Interestingly, when creating cooking areas outside, it is becoming more common for designers to hear requests to ‘bring the indoors out,’ which ultimately results in spaces that can rival their interior counterparts.
“I’m seeing so much more interest in completing fully supported outdoor kitchens,” remarks Cheryl Hamilton-Gray, CKD, Hamilton-Gray Design in Oceanside, CA. “For years, we didn’t have an outdoor dishwasher. But now it – along with other outdoor appliances like warming cabinets and pizza ovens – makes it possible to create a space that is not only pretty for the barbecue, but is also complete and fully serviced the same way as an indoor kitchen.”
Michael Scott, senior design director, Romanza in Naples, FL, agrees. “Indoor/outdoor living is more prevalent than ever in southwest Florida, with high-end outdoor appliances, electronics and comfortable furnishings upholstered in outdoor fabrics in high demand,” he reports.
Hamilton-Gray made this outdoor kitchen feel special by giving the grill and ventilation hood focal-point status, with a ceramic tile backsplash that emulates the water tones from the pool.
Matt and Jenny Sneller, owners of Sneller Custom Homes & Remodeling in Spring, TX, find that nearly all of their projects include some sort of outdoor living and/or cooking element. “We do a lot of whole-home remodels and additions, and I’d say that nine out of 10 of them have some sort of covered patio space,” says Matt Sneller. “It gives people another place to hang out with family and friends.”
Even homeowners in northern climates are expressing greater interest in more sophisticated outdoor spaces.

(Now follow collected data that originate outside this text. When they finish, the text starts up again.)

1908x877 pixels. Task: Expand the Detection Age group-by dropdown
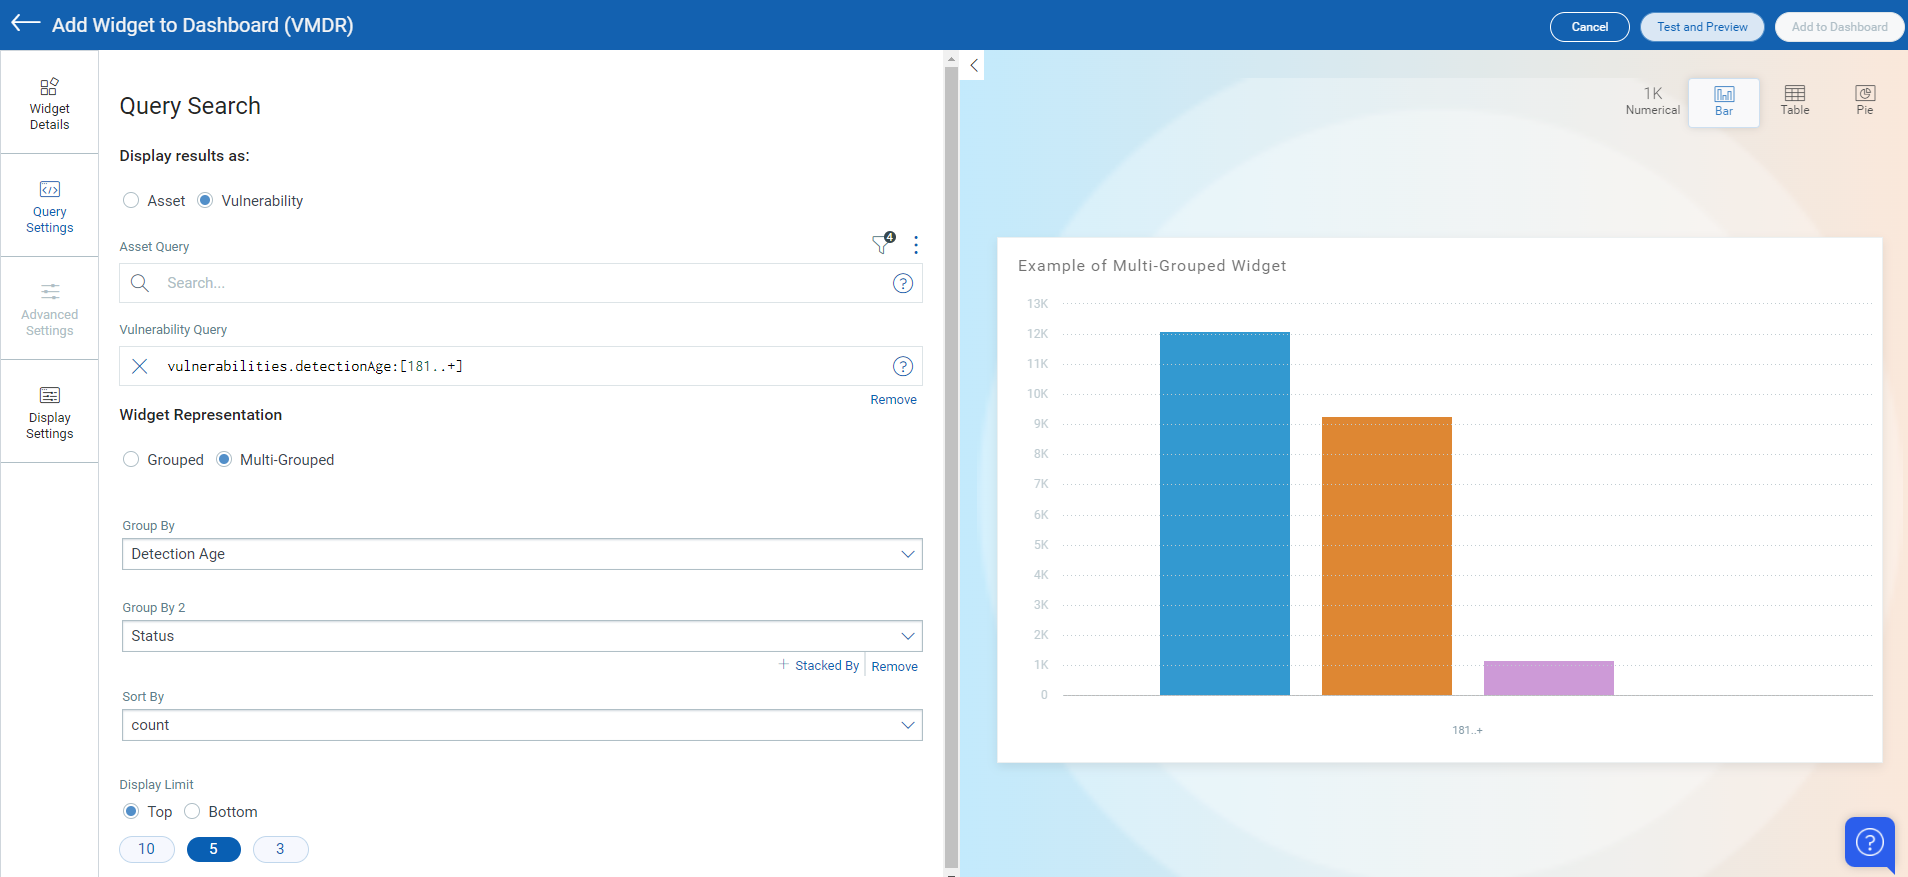[x=521, y=554]
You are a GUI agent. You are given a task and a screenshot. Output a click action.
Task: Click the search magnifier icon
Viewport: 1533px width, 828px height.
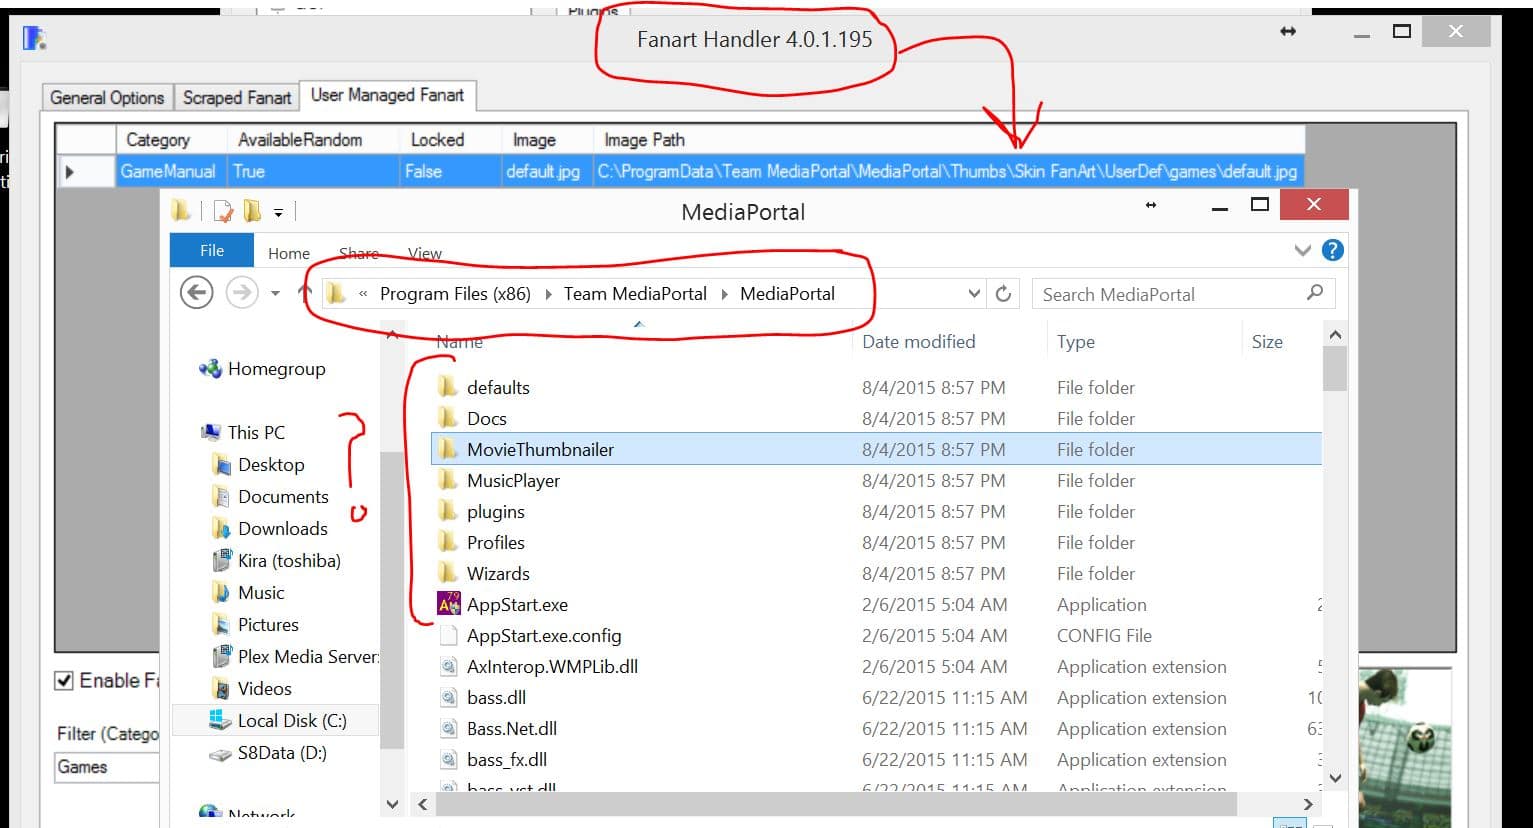click(1314, 293)
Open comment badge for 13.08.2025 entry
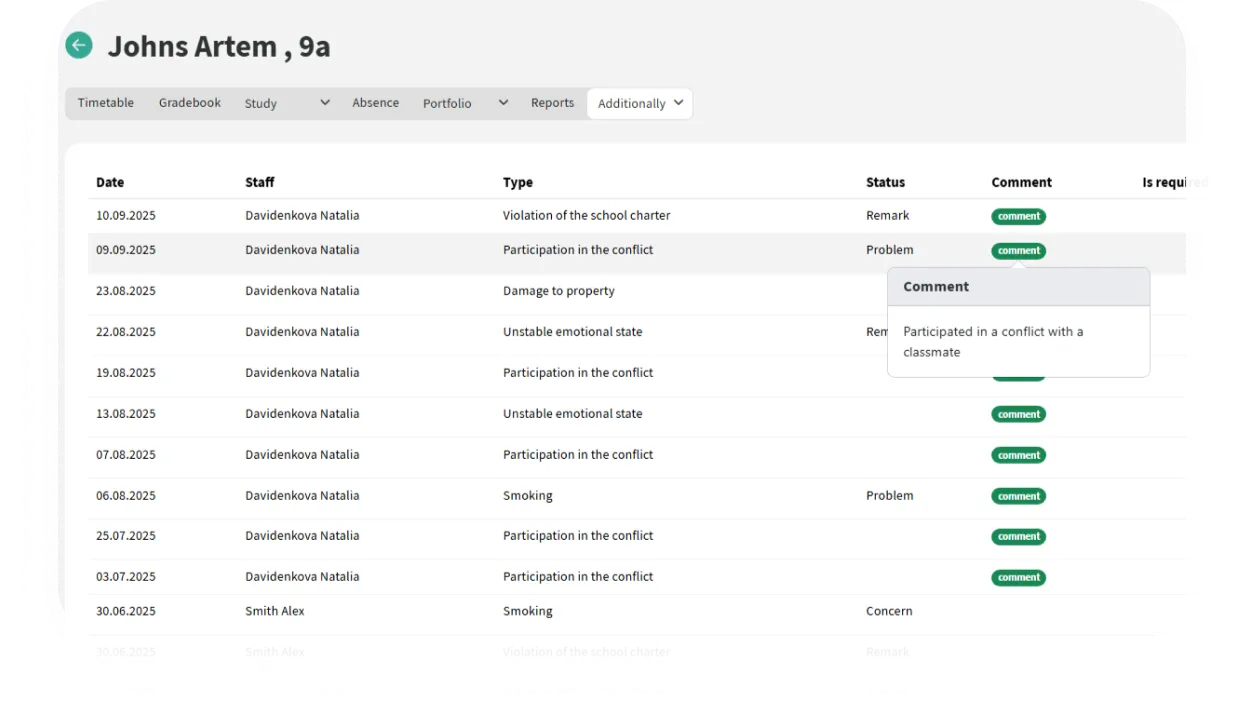The image size is (1242, 708). click(1018, 414)
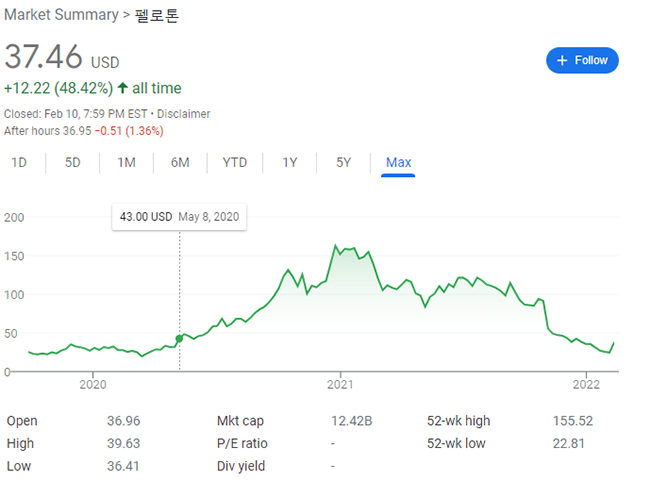Click the 2021 label on the chart axis

[x=340, y=385]
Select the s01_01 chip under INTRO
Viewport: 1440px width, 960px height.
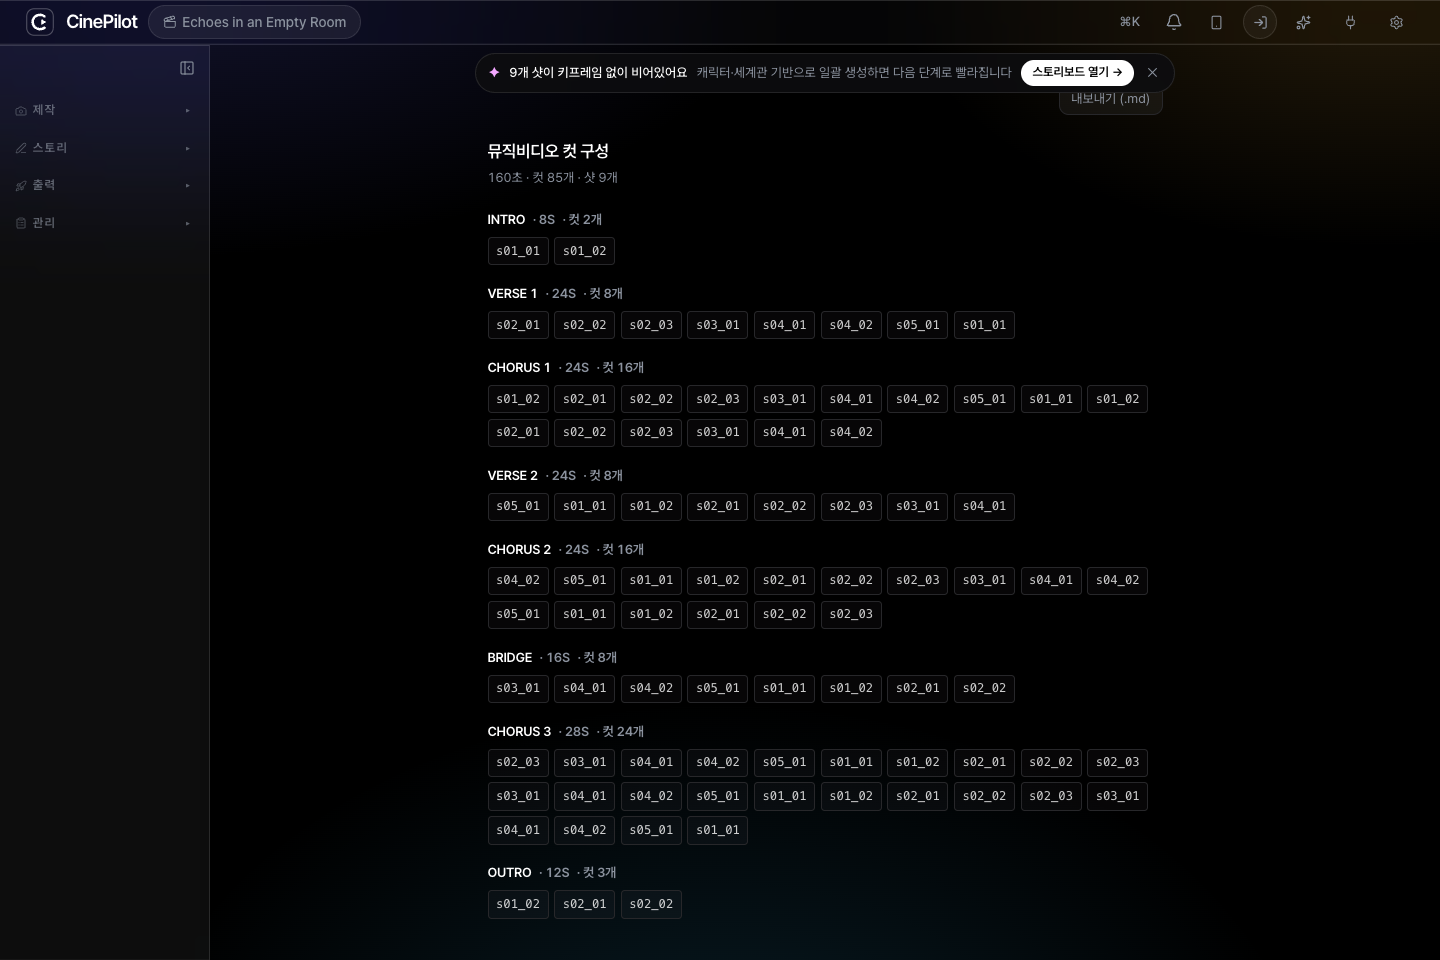pyautogui.click(x=518, y=251)
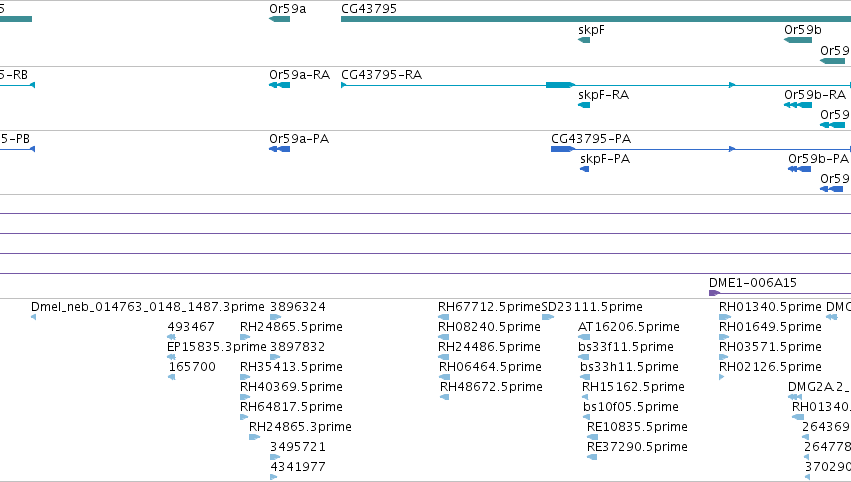Screen dimensions: 851x482
Task: Select the RH24865.5prime EST arrow
Action: point(245,337)
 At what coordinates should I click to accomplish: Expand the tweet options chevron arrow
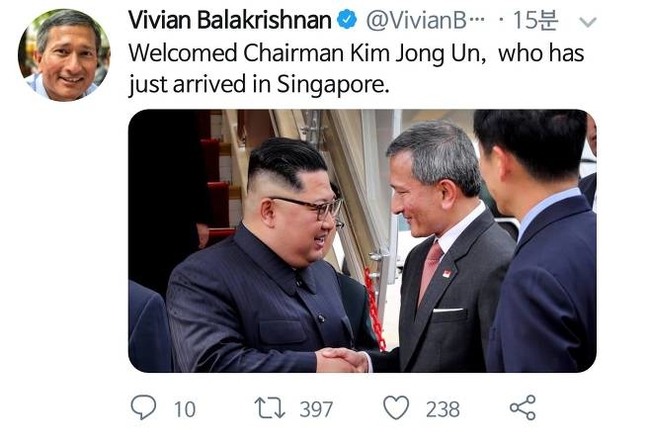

“Our climate isn’t conducive to year ’round outdoor [cooking/dining] activities, but there’s still high demand for more elaborate living spaces with seating, fireplaces, firepits, outdoor kitchens and dining,” says Robert Gaskill, Gaskill Architecture in Portersville, PA. “We’re creating these outdoor living spaces that truly have a very strong connection of indoor and outdoor living. Everything that you would experience inside is becoming part of the outdoor living experience.”
Glenn and Angel Meader, co-owners of Good Life New England in Norwell, MA, are seeing similar trends. “Our outdoor projects have become much more involved and much more complex,” states Angel Meader, adding that the greater availability of products designed for the outdoors has made it easier for them to achieve a high level of design and sophistication their clients expect. “They are no longer simply grilling stations. Now, many of our clients want to truly replicate the conveniences and amenities they have inside.”
Many designers also indicate that the focus on outdoor kitchens and living areas has only strengthened in the past year given the challenges of COVID-19.
Robert Gaskill designed his own outdoor kitchen/seating area as an extension of the indoor living space, with the two rooms sharing the massive focal-point 7’x7′ chimney, which showcases a fireplace, TV, pizza oven and wood storage.
Photo: David Bryce Photography
“We were doing a fair amount of outdoor kitchens pre-COVID, but in the past year there has been a tremendous uptick for outdoor living spaces,” observes Angel Meader. “People want to be connected to nature. It’s comforting to them. They want their own resort in their backyard so they can safely gather with friends and family.”
The Snellers also report an increased attraction for the great outdoors in the midst of the pandemic. “People have grown tired of being in their homes,” says Matt Sneller. “Being able to cook outdoors makes it feel more like they are dining in a restaurant, rather than in their own kitchen.”
Hamilton-Gray has found that being cooped up indoors has also influenced how her clients approach their outdoor kitchens. “People have been doing a lot of research and are really educating themselves, especially with regard to appliances,” she explains. “Homeowners are actually naming brands, such as in one recent kitchen where a client specifically referenced a Kalamazoo Gaucho grill. It’s a big piece of equipment and it ended up driving the entire project.”
Since outdoor kitchens are becoming more elaborate, ‘must haves’ are following suit.
The Meaders and their design team are seeing outdoor spaces become more robust, with design elements extending beyond the expected to also include dishwashers, ice makers, warming drawers, griddles and outdoor refrigeration. The latter often includes multiple units, one for food and a second one for beverages.
The Meaders created this outdoor space so it could serve independently from the indoor kitchen. The U-shaped footprint includes bar-height seating, a grill and ventilation hood, an ice maker, two refrigerators and a sink.